НАБОР ЗАДАНИЙ.
**a)** Ответьте на вопросы по отрывку о русской литературе:
(i) Где смело говорилось о «неотложной необходимости» преобразования крепостного состояния?
(ii) Что выразило тревогу и стон, охватившие страну?
(iii) Между кем шла полемика по поводу «Мертвых душ», приведенная в отрывке как пример?
**b)** Продолжите отрывок о русской литературе с того места, на котором он заканчивается.

ИЗВЛЕЧЕННЫЙ ТЕКСТ.
· · · ·
Салтыков-Щедрин - Тюнькин Константин Иванович. Страница 23
Николай не осмелился приступить к «преобразованию крепостного состояния», но о «неотложной необходимости» этого смело говорилось на собраниях петрашевцев.
Огромная страна, весь ее национальный организм — от крепостного мужика, пахавшего и убиравшего свое или барское поле, от дворового человека, уже научившегося грамоте, от захолустного поместного дворянина или дворянского интеллигента до бюрократической верхушки и высочайшей власти — ощущала, часто со страхом перед грядущим переворотом, а то и вовсе бессознательно, не мыслью, а, так сказать, всем «нутром», мучительную гибельность и обреченность рокового положения, из которого не виделось исхода. Какой-то болезненный и непрерывный стон, истекавший из всех пор этого организма, всеохватывающая тревога, беспредельная «сердечная тоска» не могли не разрешиться чем-то пока неясным, может быть, катастрофой, может быть, вдруг выяснившейся, найденной светлой дорогой. Эту тревогу, этот стон выразила русская литература.
Из-под перегоревшего пепла изжитого прошлого огненными вспышками пробивались гениальные произведения искусства (литературы прежде всего) — «Мертвые души» Гоголя, «Демон», «Герой нашего времени» Лермонтова, песни Кольцова, «Бедные люди» Достоевского, заключавшие в себе неисчерпаемо огромный потенциал для живой мысли, для беспощадного анализа, для отыскания идеала.
Живая мысль, беспощадный анализ, отыскиваемый идеал, то слово, которое двинет наконец вперед как бы остановившуюся в своем движении российскую историю, — все порождало не только споры, но и разрывало старые дружеские связи, как это было, например, в полемике Белинского и К. Аксакова по поводу «Мертвых душ».
· · · ·
[Сохраненные записи данных]
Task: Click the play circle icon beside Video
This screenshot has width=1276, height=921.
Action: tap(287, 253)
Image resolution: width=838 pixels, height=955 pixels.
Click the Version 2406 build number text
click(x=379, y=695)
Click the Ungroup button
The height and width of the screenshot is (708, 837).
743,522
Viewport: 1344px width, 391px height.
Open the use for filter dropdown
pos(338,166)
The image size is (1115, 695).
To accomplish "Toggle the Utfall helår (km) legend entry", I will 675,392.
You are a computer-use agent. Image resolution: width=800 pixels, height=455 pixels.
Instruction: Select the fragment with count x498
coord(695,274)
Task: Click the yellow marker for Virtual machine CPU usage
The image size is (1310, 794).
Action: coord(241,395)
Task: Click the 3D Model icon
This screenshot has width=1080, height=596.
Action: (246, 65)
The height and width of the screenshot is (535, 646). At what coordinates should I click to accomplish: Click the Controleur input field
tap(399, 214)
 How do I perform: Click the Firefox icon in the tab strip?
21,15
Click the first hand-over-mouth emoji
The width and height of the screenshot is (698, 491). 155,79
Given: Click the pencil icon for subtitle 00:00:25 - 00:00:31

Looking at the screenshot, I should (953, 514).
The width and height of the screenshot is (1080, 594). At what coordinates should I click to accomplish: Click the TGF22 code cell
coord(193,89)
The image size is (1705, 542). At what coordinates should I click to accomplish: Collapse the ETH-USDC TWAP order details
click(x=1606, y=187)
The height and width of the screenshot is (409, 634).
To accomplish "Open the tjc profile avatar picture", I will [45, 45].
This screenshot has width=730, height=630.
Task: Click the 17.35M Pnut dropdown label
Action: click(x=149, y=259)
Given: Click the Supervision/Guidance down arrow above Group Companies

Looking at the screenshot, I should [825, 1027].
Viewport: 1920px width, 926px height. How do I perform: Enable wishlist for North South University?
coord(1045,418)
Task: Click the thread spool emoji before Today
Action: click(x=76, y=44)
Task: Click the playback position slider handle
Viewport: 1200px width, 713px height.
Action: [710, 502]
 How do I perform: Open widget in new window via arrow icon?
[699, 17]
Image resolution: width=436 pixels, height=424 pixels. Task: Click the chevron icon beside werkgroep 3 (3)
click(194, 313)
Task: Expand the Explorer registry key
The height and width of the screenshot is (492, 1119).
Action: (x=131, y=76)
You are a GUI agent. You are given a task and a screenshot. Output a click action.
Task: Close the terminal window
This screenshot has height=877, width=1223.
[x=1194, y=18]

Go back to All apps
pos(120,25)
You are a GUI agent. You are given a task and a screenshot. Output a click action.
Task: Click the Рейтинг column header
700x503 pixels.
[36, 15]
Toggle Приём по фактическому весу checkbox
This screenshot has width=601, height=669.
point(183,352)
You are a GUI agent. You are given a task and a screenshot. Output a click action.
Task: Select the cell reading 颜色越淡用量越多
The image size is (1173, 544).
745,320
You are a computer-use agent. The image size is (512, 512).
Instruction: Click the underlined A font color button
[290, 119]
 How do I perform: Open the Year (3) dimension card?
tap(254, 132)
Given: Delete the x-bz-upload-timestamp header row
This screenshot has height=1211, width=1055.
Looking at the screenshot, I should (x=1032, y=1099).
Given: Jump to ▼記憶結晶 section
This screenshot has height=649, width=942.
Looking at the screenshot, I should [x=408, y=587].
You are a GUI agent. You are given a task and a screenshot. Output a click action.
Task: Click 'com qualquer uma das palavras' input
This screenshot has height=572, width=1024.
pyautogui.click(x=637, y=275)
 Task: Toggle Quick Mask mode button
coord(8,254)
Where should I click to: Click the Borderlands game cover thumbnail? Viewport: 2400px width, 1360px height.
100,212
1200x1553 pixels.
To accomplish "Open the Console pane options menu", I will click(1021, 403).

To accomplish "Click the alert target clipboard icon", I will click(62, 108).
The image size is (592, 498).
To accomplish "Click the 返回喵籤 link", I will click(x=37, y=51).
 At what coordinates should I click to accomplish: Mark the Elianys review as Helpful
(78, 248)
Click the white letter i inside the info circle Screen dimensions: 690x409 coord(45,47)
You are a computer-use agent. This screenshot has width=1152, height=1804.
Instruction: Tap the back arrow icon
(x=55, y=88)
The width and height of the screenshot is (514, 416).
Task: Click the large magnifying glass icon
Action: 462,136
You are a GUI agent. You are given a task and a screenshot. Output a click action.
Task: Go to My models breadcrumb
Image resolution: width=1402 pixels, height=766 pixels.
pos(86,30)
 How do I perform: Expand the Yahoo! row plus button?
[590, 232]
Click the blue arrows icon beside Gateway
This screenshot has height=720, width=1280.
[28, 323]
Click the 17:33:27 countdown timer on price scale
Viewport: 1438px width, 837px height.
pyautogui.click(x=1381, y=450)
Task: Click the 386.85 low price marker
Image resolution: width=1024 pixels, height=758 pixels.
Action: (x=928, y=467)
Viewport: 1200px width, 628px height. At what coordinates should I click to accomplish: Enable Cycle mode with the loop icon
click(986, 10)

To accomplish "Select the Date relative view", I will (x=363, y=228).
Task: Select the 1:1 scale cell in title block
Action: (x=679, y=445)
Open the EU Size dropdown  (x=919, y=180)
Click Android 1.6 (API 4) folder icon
· · · ·
ОТВЕТЫ К ЗАДАНИЯМ.
**a)**
(i) На собраниях петрашевцев.
(ii) Русская литература.
(iii) Между Белинским и К. Аксаковым.

**b)**
На рубеже 1846—1847 годов наметились расхождения и внутри круга Петрашевского. Молодой критик, посетитель собраний Петрашевского Валерьян Майков, а главное — активный участник сложного и противоречивого умственного движения этого времени, как раз и начинает свой обзор литературы 1846 года, напечатанный в первой книжке «Отечественных записок» за 1847 год, с выразительной характеристики этого умственного движения. Годы, подобные прошедшему, 1846-му, бывают нередко, — утверждает здесь Майков. «Их можно назвать переходными. Они свидетельствуют только о том, что мысль, одушевлявшая период, начинает изнемогать, истощаться в содержании; что общество утомляется той точкой зрения, с которой смотрело на вещи в течение этого периода; что партии, образовавшиеся под влиянием духа времени, начинают распадаться». Это как раз то время, когда «каждый спешит отдать себе отчет в характере своего призвания, бойко анализирует свои отношения к кругу, в котором находится, старается высвободиться из-под влияния, которое увлекало его в круговорот деятельности вопреки настоящему, природному влечению, одним словом, это краткий миг всеобщего раздумья, всеобщей самостоятельности, всеобщего порыва к обнаружению своей личности... Истекший 1846 год носит на себе все признаки переходной эпохи. Во все это время происходило в русском литературном мире какое-то не совсем обыкновенное брожение: расклеивалось множество плотных масс, распадалось и формировалось вновь множество групп, раздавались свежие звуки новых надежд и хриплые стоны давно подавленного отчаяния».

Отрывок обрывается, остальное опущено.